Brrrr…. looking outside I see that it’s snowing – again!
We’re past the half-way point – referred to as the cross-quarter day – Candlemas or ‘Ground Hog Day’. It didn’t actually happen on Ground Hog day – but it was close. Spring is coming.
We have a bird feeder out back and a suet holder that gets replenished more regularly than the one with just birdseed in it. The birds really must enjoy the high energy fat cake as they go through two blocks of it just about every 3 or 4 days here in Winter!
Upper left – Red Breasted Woodpecker, right top – Male Cardinal on ground with ‘friends’, right middle – Tree Sparrow, bottom right – Hairy Woodpecker, bottom left – Dark Eyed Junco (apologies for the pictures as they are not the best of focus or sharpness but the best I can do under the circumstances)

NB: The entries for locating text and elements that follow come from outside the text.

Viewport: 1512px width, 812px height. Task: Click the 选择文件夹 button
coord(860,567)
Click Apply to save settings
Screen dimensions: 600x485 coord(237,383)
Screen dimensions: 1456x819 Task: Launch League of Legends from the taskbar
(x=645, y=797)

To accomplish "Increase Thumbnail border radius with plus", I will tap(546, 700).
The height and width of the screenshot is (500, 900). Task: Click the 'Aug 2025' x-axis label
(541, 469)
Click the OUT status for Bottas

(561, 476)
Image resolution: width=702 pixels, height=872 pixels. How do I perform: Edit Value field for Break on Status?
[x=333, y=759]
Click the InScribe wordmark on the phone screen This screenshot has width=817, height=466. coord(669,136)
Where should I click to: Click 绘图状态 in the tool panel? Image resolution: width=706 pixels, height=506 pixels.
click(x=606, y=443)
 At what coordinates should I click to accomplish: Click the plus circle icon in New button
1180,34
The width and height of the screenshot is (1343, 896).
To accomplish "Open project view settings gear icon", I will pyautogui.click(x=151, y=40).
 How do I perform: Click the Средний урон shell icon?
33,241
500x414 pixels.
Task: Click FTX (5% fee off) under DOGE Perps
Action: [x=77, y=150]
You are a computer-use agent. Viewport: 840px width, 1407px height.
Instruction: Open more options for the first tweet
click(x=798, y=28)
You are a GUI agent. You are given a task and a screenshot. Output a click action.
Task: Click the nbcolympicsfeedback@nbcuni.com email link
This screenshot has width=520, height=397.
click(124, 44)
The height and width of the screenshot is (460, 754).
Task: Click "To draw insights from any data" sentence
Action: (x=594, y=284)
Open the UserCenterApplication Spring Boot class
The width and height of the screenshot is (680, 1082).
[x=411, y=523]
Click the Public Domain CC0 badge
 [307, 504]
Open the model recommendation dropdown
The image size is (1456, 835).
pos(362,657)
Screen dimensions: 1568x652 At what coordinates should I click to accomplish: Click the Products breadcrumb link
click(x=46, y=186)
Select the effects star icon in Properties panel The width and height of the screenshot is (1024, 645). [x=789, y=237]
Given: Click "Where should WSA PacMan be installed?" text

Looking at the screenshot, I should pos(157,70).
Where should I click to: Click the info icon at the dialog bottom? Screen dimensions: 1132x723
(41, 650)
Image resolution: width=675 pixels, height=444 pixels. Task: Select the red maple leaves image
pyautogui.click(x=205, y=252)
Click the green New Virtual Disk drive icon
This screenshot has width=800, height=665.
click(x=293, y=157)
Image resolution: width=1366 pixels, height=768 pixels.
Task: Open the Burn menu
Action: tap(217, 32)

I’ve been enjoying watching the birds as they feed at our feeders. We get the regulars – Chickadees, Tuft Titmouse, Common Nuthatches, Downy and Hairy Woodpeckers, Blue Jays, Tree and Song Sparrow, Juncos, Male and Female Cardinals, the occasional Flicker, and for the first time since we moved here in 2007, two Red Headed Woodpeckers (RHW). The later has been a welcomed surprise!
Above: the mature Red Headed Woodpecker – not very good pictures, but hopefully I’ll have more opportunity to take better ones
I thought we only had one and, was confused as its head was rather brownish. I have learned that this is probably an immature bird. Weeks go by and I observed the RHW and thought that it must be filling in its feathers as its head seemed more red than before. I was surprised to see one day, a RHW on the suet in back while the immature one was on the front suet blocks! We have two!
I once posed the question to an acquaintance – am I feeding the typical songbirds or the birds of prey by offering birdseed and suet? I have seen on more than one occasion where a Cooper’s or Short Shined hawk has swooped into the feeding area. Usually the songbirds vacate well in advance of such an attack. But sometimes I see feathers on top of the snow – a sign that something more significant has transpired.
Why go on about birds? Well…..
This was elective though. A lesion in the tarsal dome of the left ankle. At least I think that’s what they called it – compounded with a ‘bunionette’ (little toe bunion). Now the lesion wasn’t a big deal. Arthroscopic surgery, two 1/4″ or so incisions, in the front of the ankle – BAM – done. But the bunionette – an entirely different animal! A rather long laceration along the base of the little toe down to, well – the bunionette. If I had not gotten the bunionette ectomy I think I’d be on my feet now – 5 weeks after surgery. But since I wanted to kill two birds with one stone (probably a bad idiom to use just after going on and on about them and the hours of pleasure they give me now), I got both things addressed at the same time.
So now I am in a ‘Walking Cast’ that I am, under Doctor’s orders, NOT ALLOWED to walk on. Crutches or the walker (and occasionally the ‘peg-leg’) has been the modus operandi for the past 5 weeks and for the next 1 to 3 more. Time will tell just when I get to start to put ‘some’ weight on the left foot again.
As far as ‘Everything Isn’t Quite As It Seems’ – Winter snows blanket the region. However, the prospect of the next season is upon us. It may not be apparent right now but – Spring is right around the corner. Change is on the way. At least that’s what I’m looking forward to. While my cast is covering up a foot that is on the mend – the years to come of hiking up and down the mountains fishing in Northern PA is on the horizon. I’ve just got to get through the next few weeks – hopefully.
Winter is a time, if not for getting out and enjoying it (and you should), to prepare for the coming season. Whether it be an injury on the mend or tying some flies for the fly boxes – it’s time to get ready! Slate, Cedar and Pine Creek are getting ready – it just doesn’t seem like it.